Смеющаяся в трамвае красавица. Возврат к нормальной жизни. Суровая бабка в
негодовании зажевала губами.
- Дурачок, - нежно шепнула Вероника.
С прозрачных зеленеющих и розовеющих небес летел редкий белый пух,
легкий морозец как будто обещал гимнастические и конькобежные радости. Они
проехали ветхий развал Хорошево, потом трамвай, уже полупустой, побежал к
концу маршрута, к кругу Серебряного Боа. Вековые сосны парка, подчеркнутое
первой морозной пленкой озеро Бездонка, заборы и дачи, в которых уже
зажигались огни и протапливались печи, - неожиданная идиллия после
суматошной и, как всегда, отчасти бессмысленной Москвы.
От круга нужно было еще пройти с полверсты пешком до родительского
дома.
- Что у тебя такое тяжелое в сумке? - спросил Никита.

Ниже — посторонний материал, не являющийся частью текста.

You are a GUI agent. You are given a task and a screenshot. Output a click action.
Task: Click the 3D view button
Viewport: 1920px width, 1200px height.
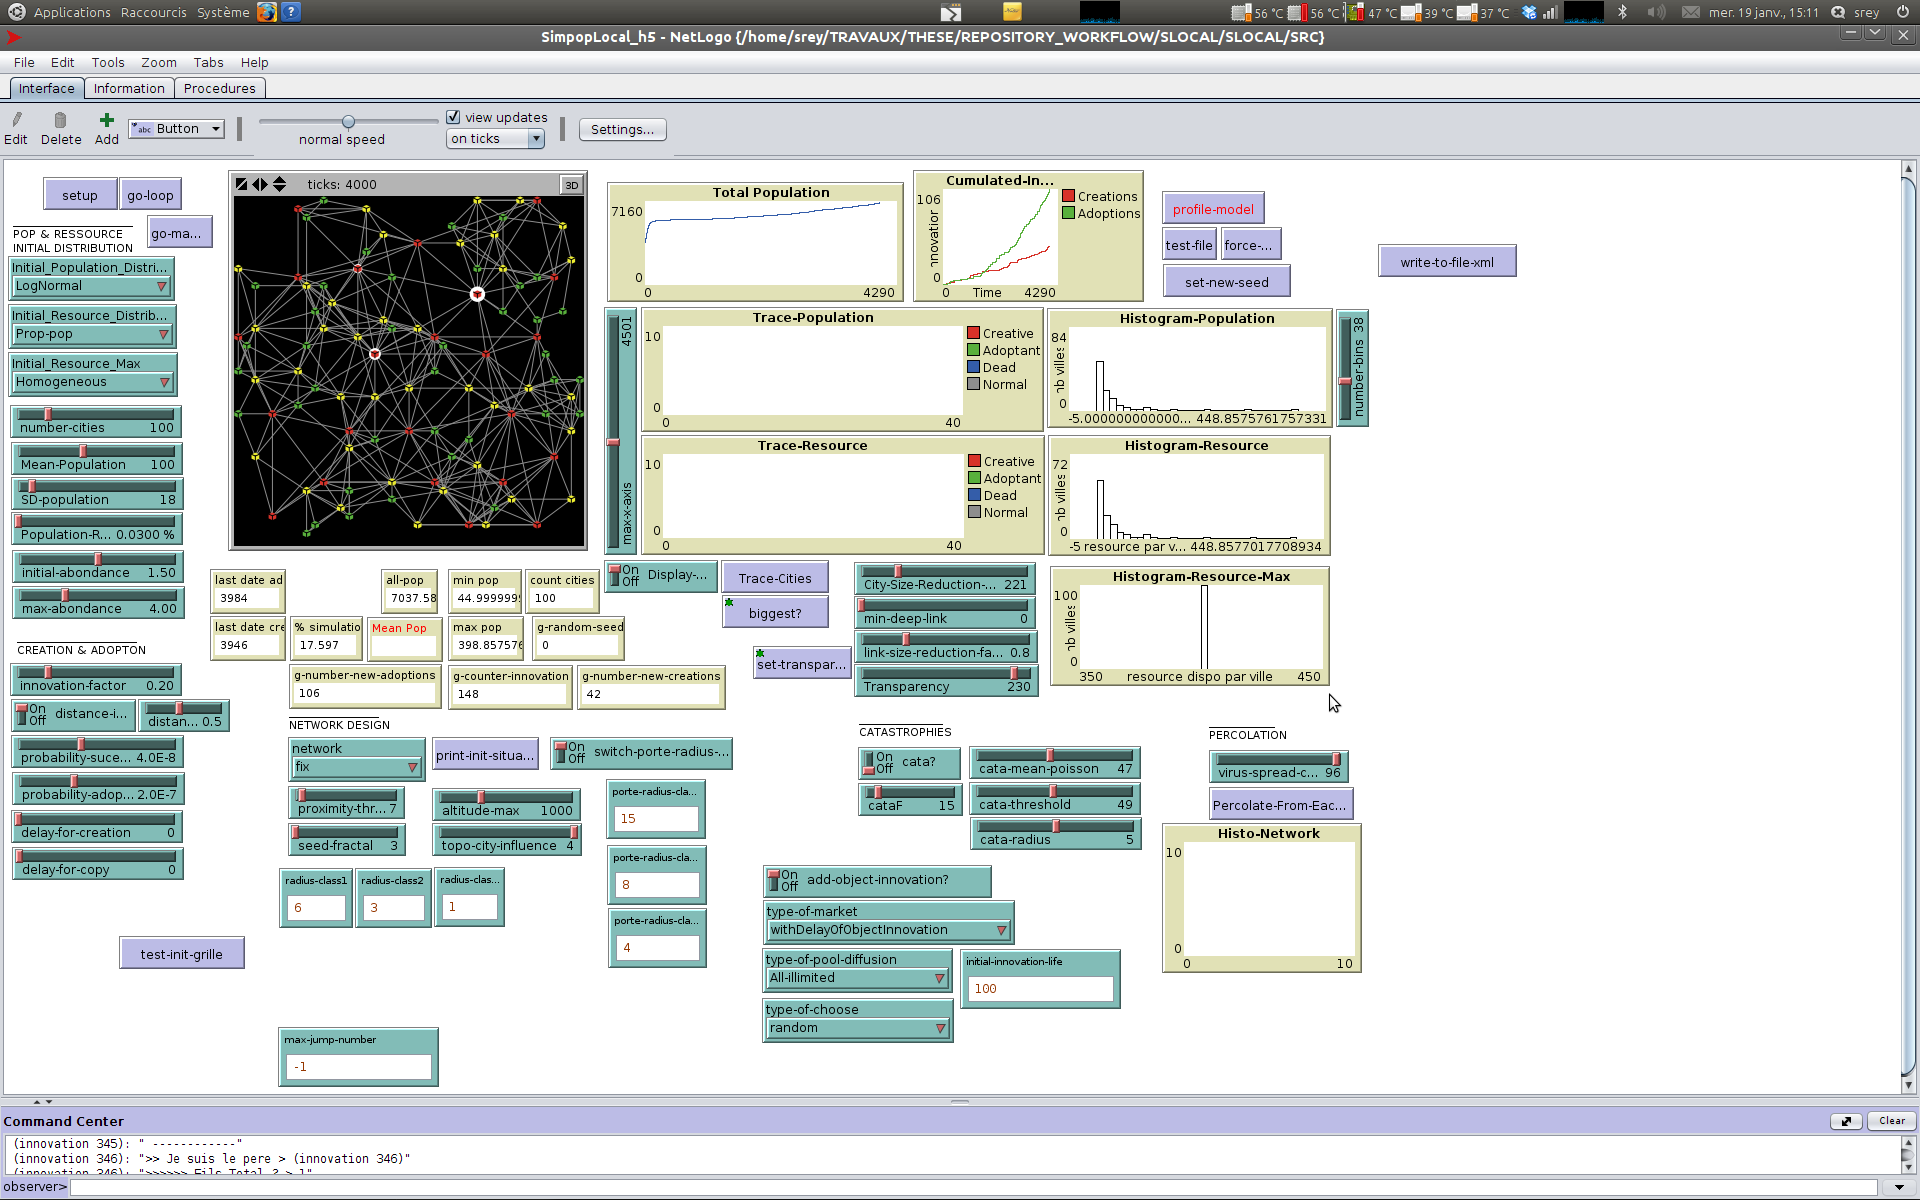coord(572,185)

- Накупила тебе брому на целый месяц, - бодренько ответила Вероника и
искоса посмотрела на мужа.
Страдание, как всегда, сделало смешным его веснушчатое лицо. Он смотрел
себе под ноги.
- К чему твой бром, - пробормотал он.
- Перестань, Никита! - рассердилась она. - Ты уже две недели не
споишь после командировки. Этот Кронштадт тебя окончательно измотал!
Октябрьская командировка в морскую крепость выглядела обычной деловой
поездкой высшего командира - спецвагон до Ленинграда, оттуда рейдовым
катером к причалам Усть-Рогатки. В гавани, на берегу и в городе царили
полный порядок, мерная морская налаженность всех служб. Чеканя шаг, в баню и
из бани проходили взводы чернобушлатников. Иные хором пели "Лизавету". На
линкорах отрабатывали приемы сигнализации. Пеликанами сновали над бухтой
новомодные гидропланы. Куски времени отмерялись для всех присутствующих
четкими ударами склянок. Чистый морской, как бы английский и уж, во всяком
случае, очень отвлеченный от российской действительности мир.
Ничто и никто не напоминает о событиях четырехлетней давности. Только
один раз, поднимаясь на форт "Тотлебен", он услышал за спиной спокойный
голос:
- Я вижу, товарищ комбриг, путь вам хорошо знаком.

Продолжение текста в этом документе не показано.